Military officials have said that the Pentagon has voiced its concerns about a precipitous withdrawal, but Trump has empowered his special envoy, Zalmay Khalilzad, to reach a deal that allows for a reduction of forces in the country and the ability to continue counterterrorism operations, said officials, who spoke on the condition of anonymity to discuss internal deliberations.

In the first year of his presidency, Trump’s advisers urged him to increase the U.S. troop presence in the country, arguing that it is necessary to prevent a total takeover by the Taliban, who currently control about half the country. They also reiterated worries that the country again could become a staging ground for terrorist attacks on the U.S. In heeding his advisers’ warnings, Trump increased troop levels, but noted that it went against his instincts.

“My original instinct was to pull out, and historically, I like following my instincts,” Trump said in an address on Afghanistan in August 2017. “But all my life, I’ve heard that decisions are much different when you sit behind the desk in the Oval Office.”

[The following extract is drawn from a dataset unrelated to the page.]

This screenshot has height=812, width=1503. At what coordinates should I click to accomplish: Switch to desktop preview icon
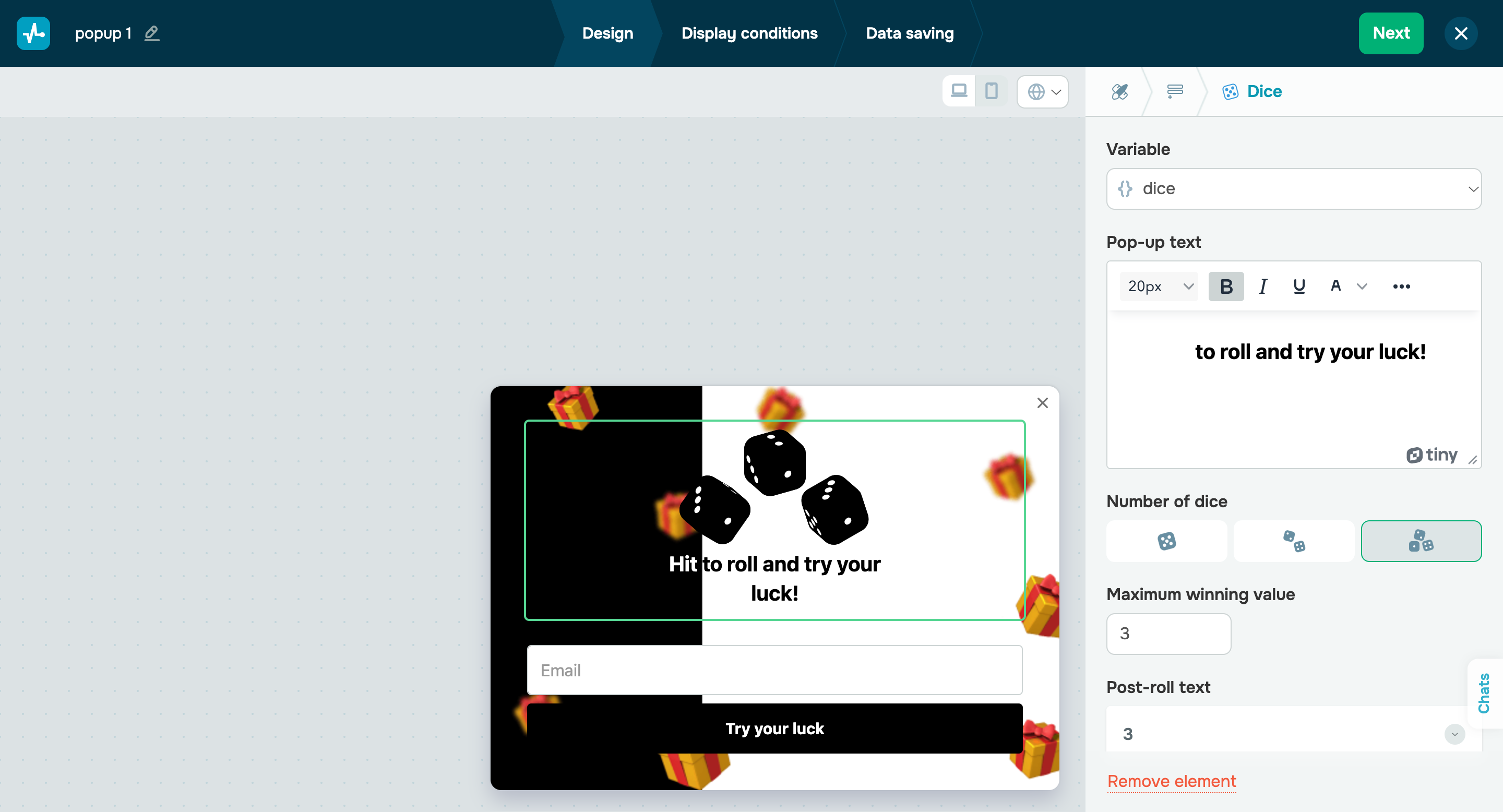tap(959, 91)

With little progress to show in the country after more than two years in office, Trump has expressed frustration with his advisers. On Monday, Pompeo described a resolution the president was seeking concerning the war.

“We think there’s a path to reduce violence, achieve reconciliation and still make sure that the American counterterrorism effort in Afghanistan has value and the potential to reduce risk in the United States,” Pompeo said.

The Washington Post’s Dan Lamothe contributed to this report.